=== Exercise material ===

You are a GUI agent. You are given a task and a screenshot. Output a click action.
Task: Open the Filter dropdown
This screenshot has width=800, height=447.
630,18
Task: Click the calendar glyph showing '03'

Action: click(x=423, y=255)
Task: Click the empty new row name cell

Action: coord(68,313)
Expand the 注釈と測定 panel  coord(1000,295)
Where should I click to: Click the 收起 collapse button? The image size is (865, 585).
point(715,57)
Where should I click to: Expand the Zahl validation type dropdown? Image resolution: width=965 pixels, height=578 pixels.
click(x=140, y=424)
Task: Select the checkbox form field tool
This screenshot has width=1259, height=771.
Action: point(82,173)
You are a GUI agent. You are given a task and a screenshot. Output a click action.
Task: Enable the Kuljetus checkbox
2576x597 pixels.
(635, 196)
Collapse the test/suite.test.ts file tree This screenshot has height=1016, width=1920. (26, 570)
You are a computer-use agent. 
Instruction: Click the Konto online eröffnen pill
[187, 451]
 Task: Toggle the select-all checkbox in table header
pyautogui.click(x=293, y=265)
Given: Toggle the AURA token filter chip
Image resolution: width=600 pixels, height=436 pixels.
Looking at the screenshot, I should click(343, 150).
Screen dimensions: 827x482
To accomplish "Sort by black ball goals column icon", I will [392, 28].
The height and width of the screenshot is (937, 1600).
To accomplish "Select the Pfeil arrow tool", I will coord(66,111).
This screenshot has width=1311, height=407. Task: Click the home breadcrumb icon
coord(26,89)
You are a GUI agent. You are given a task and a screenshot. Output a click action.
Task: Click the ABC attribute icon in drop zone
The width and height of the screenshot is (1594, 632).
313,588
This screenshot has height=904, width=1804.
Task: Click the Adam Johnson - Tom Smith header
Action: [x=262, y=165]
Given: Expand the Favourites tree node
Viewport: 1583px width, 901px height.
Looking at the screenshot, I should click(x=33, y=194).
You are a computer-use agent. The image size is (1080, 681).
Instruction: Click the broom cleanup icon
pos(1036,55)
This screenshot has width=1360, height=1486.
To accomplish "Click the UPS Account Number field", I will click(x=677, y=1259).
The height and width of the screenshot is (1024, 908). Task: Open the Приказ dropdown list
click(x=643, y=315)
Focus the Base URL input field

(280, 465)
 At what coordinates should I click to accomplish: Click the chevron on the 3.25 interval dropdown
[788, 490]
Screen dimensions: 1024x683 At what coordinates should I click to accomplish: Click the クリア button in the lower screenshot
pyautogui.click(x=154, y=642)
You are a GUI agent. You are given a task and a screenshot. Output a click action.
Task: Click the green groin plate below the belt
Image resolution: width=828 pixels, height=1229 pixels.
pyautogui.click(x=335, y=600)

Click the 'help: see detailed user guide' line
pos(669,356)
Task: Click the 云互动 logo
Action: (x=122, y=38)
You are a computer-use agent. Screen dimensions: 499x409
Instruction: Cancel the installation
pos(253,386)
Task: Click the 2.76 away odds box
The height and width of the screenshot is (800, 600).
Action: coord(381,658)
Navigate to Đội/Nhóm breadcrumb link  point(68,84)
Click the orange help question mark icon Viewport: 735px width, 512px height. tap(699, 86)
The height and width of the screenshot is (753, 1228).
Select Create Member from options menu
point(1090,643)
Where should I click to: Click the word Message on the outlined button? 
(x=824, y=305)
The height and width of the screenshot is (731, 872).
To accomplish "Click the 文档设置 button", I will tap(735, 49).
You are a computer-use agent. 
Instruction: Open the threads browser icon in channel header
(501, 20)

===

#### Try it
Looking at the data above, show all lines where the word "will" occurs.

#### Reply to the task
To accomplish "Sort by black ball goals column icon", I will [392, 28].
To accomplish "Select the Pfeil arrow tool", I will coord(66,111).
To accomplish "Click the UPS Account Number field", I will click(x=677, y=1259).
To accomplish "Click the 文档设置 button", I will tap(735, 49).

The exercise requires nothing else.